QUALITATIVE COMPARISON of focal gray matter changes with bed rest and spaceflight. Images on the two middle rows show average focal gray matter changes from pre- to post-bed rest [18 subjects] and from pre- to post-spaceflight [27 subjects]. Red-to-yellow gradients indicate gray matter increases whereas blue gradients indicate gray matter decreases. The top and bottom rows show the standard deviation of focal gray matter changes in these samples.

In magnetic resonance imaging taken before and after flights to outer space, astronauts were found to have extensive volumetric gray matter decreases in the temporal and frontal poles and around the orbits, as well as bilateral focal gray matter increases in the medial primary somatosensory and motor cortices.

A team of scientists conducted the first retrospective study on the effects of space flight on the structure of the human brain and found significant post-flight volume loss and small regions of volume gain.
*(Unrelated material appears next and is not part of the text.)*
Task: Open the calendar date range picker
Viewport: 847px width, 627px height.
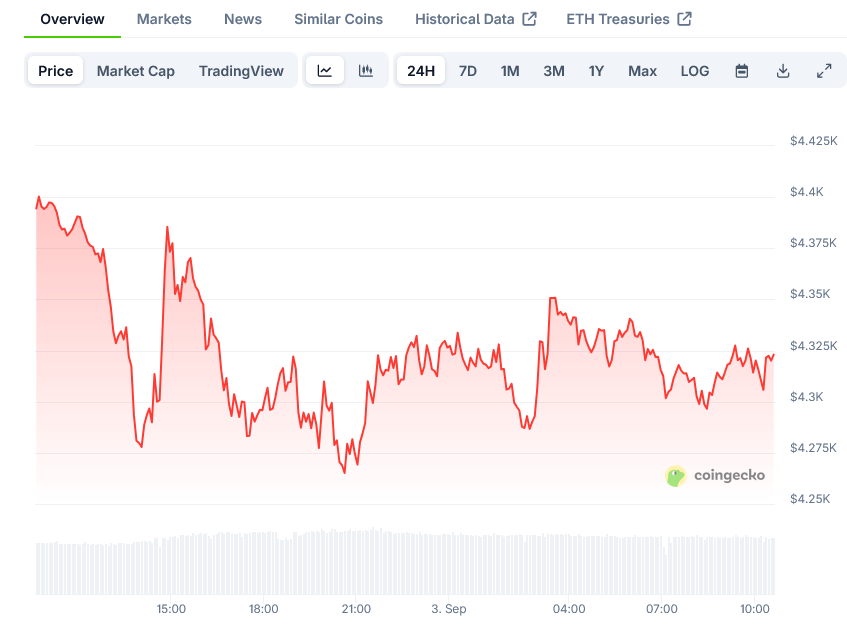Action: click(x=742, y=71)
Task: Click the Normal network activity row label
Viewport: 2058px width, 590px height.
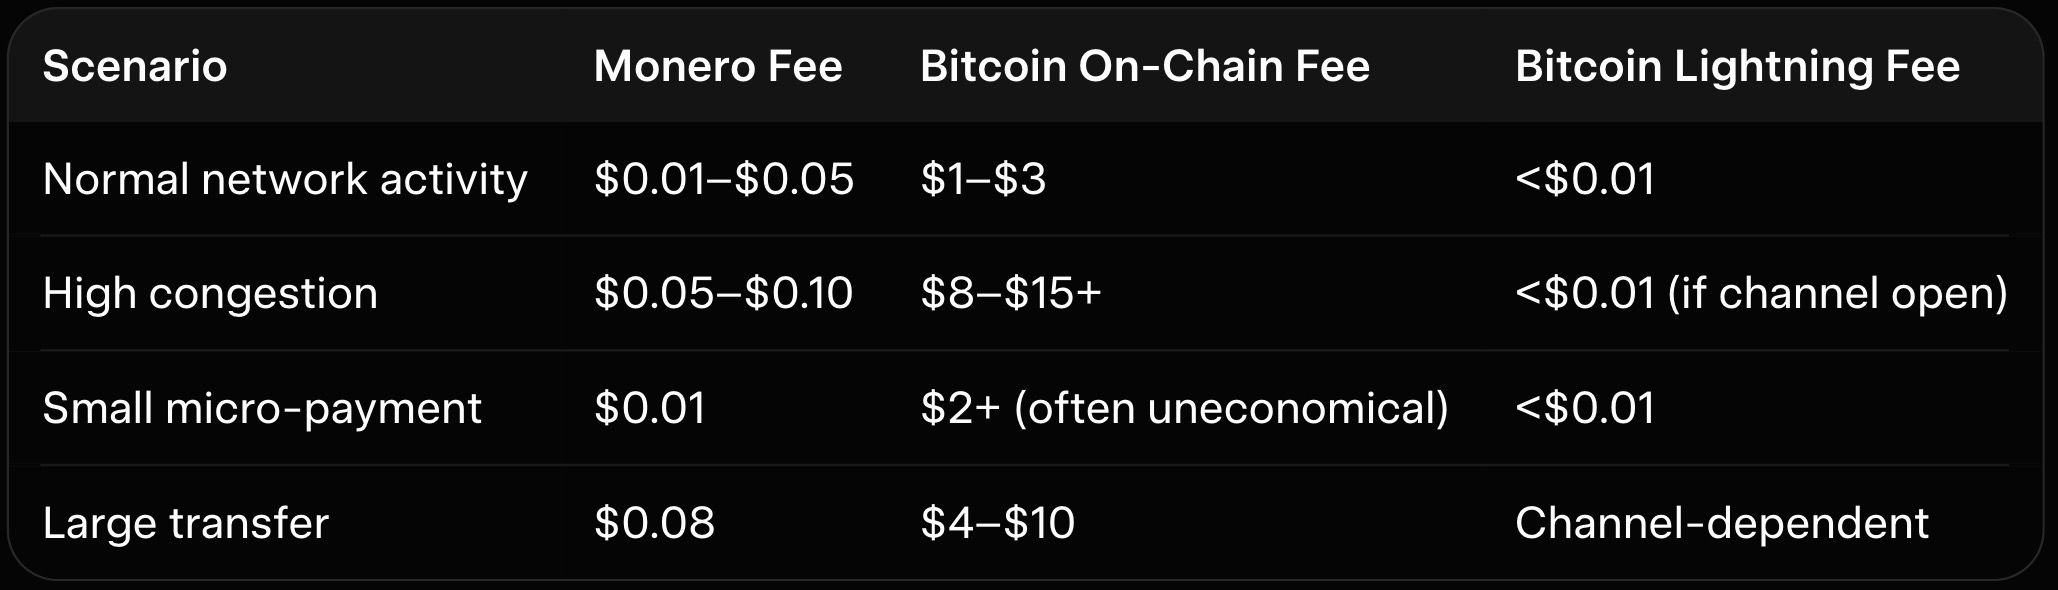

In the landmark study in Nature's Microgravity published in December, researchers at the University of Michigan collaborated with NASA scientists to compare and analyze pre- and post-flight MRI data on 27 astronauts who had orbited outside of Earth's atmosphere ranging from two weeks to six months. They found extensive volumetric gray matter decreases in the temporal and frontal poles and around the orbits, as well as bilateral focal gray matter increases in the medial primary somatosensory and motor cortices.

“This was the first study to look at brain structure in flight,” said the study's senior author Rachael Seidler, PhD, professor of movement science and director of the neuromotor behavior laboratory in the School of Kinesiology at the University of Michigan. “I was surprised by the scope and magnitude of the changes. We had a stringent statistical threshold and we still saw a wide range of changes.”

Now, this same team is three years into a prospective study that they hope will help them understand the brain changes that take place in a microgravity environment and whether the changes are acute or long-lasting. Dr. Seidler said this new study will also enable them to address the mechanisms that underlie the brain changes and whether there are any worrisome or positive functional changes that they can identify.

METHODS AND FINDINGS

For the current study, the Michigan and NASA team collected T2-weighted MRI scans from the 27 astronauts, although the images were not always collected using the same protocol. They also had extensive neurosensory data on each astronaut.

Thirteen of the 27 astronauts in the retrospective study spent about two weeks on a space shuttle mission and 14 others clocked in about six months on the International Space Station mission. The ages of the astronauts ranged from 40 to 60 years old, and their time spent in space ranged between 12 and 200 days. Two of the astronauts had each spent more than 300 days on previous missions.

The researchers conducted pre- and post-flight assessments on 21 astronauts, collecting neurosensory data that included measurements of balance control. Complete data were not available on the other six. The post-flight assessments, which were conducted within the astronaut's first two days of landing, were designed to test a person's vestibular system to see how well they maintain their post-flight balance.

The resolution on the MRI scans was variable: 10 astronauts had low-resolution scans and 17 had high-resolution scans. The pre-flight scans were collected anywhere from 18 to 627 days before the launch, and post-flight scans were collected between one and 20 days of landing.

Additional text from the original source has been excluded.